Rather than designing inward from the property line—the default for any house governed by zoning setbacks—Yi designed outward, shaping the leftover setback zones into a constellation of outdoor rooms. In the east-facing side yard, an interior and exterior kitchen straddle two sides of a single wall, joined by a casement window. In the west-facing side yard, the house curves toward the pool, creating a quieter courtyard: white stucco walls step up in a stair-like profile, and a mature prickly pear cactus anchors the corner where the house meets its lot’s edge. The result, as Rebuild Collective describes it, is a house with as many outdoor rooms as indoor rooms.

In the rear yard, an 80-foot-long curving teak deck on the second floor—permitted within 50 percent of the rear setback—sweeps around the kidney-shaped pool like a slow arm, adding roughly 650 square feet of shaded outdoor space on the ground floor and 450 square feet of open-air balcony above—a house that “shapes the spaces around it” by designing “within the existing code.”
Up on the deck, partial-height stucco walls frame the Los Angeles skyline through large rectangular cutouts. Two openings on one corner present the city in opposing orientations, side-by-side—one east toward the San Gabriel Mountains, one west toward downtown. The same sky, two different paintings of it. Yi compared the effect to James Turrell’s outdoor “Skyspaces,” where a built frame transforms a rectangle of atmosphere into something contemplative. “Taking something mundane and making it special,” he said of how the light shifts across the walkway throughout the day.

The project is also a cross-cultural argument—one that maps directly onto Yi’s zoning research. 1+1+ Architects described the project as combining “elements of the American backyard with the Asian courtyard.” The American backyard is private, enclosed, inward-facing—a space of retreat and separation. The courtyard, in Chinese architectural tradition, is something else: communal, porous, oriented toward shared life. At Wandering Courtyard House, the arc of the second-floor terrace draws on the tradition of courtyard houses and gardens in China. Its butterfly roofline echoes the midcentury homes found throughout the predominantly Chinese neighborhood. Monterey Park became the first city in the continental United States with a majority Asian population by the 1990 Census; today, roughly 65 percent of its residents are Asian.

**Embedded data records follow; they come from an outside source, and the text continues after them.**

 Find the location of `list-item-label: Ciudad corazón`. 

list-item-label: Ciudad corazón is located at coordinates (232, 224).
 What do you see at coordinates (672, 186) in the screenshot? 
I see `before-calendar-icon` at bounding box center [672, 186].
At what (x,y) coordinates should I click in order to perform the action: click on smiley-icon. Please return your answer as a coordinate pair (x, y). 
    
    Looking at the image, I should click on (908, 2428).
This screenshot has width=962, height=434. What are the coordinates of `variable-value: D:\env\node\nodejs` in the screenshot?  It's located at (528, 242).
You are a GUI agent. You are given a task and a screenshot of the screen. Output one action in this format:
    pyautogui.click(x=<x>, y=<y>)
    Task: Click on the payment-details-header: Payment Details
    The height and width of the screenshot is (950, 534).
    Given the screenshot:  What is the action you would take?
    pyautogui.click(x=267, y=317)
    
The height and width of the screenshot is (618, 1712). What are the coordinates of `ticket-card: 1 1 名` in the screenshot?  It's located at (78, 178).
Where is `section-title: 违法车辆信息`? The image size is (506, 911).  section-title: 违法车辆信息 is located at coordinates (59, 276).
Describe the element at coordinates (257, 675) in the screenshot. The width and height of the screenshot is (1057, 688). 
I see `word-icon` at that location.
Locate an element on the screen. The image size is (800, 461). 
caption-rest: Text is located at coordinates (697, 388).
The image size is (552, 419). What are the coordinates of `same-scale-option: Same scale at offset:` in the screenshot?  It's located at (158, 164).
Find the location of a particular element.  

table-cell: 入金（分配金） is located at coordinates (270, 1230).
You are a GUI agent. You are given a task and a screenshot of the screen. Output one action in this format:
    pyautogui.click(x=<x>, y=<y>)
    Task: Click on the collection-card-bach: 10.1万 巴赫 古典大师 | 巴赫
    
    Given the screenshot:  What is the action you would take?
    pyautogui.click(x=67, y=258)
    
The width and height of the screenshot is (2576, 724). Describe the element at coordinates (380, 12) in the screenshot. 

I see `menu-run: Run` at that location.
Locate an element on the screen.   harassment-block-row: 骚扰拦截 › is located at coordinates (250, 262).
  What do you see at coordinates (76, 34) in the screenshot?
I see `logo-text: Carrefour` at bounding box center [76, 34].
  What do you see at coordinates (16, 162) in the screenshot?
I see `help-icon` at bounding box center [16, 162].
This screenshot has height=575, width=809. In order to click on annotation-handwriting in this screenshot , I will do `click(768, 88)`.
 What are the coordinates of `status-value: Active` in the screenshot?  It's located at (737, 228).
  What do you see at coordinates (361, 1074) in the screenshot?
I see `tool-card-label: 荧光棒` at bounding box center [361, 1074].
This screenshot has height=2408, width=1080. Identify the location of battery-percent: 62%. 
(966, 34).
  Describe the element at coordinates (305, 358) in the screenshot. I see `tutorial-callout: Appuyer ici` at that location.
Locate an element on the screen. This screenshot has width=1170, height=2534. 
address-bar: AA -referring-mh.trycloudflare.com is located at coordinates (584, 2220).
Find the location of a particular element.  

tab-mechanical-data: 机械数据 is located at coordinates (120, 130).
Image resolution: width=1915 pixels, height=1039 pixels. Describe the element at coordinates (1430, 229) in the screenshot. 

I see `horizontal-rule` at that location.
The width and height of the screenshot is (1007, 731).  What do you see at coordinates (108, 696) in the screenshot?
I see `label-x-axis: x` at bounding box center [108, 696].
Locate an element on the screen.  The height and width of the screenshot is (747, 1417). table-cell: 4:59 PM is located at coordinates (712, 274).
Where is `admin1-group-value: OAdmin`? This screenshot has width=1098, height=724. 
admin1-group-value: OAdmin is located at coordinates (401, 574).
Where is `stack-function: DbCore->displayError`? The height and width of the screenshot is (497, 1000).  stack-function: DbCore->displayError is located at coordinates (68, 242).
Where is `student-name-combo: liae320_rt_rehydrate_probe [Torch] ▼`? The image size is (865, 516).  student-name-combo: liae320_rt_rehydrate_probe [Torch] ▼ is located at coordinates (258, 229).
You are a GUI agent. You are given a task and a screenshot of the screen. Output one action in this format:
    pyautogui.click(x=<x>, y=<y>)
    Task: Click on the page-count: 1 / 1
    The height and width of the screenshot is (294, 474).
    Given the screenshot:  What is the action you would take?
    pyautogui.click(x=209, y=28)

Gaston Bachelard wrote that every corner of a house is a diagram of the psyche—the basement as the unconscious, the attic as the rational mind. He never wrote about the setback or the threshold where the fantasy of private life meets the reality of a neighbor. Wandering Courtyard House turns the forgotten margins of the lot into the most charged spaces in the house. In the gap between this house and the next one, something is growing. Maybe it’s a neighborhood.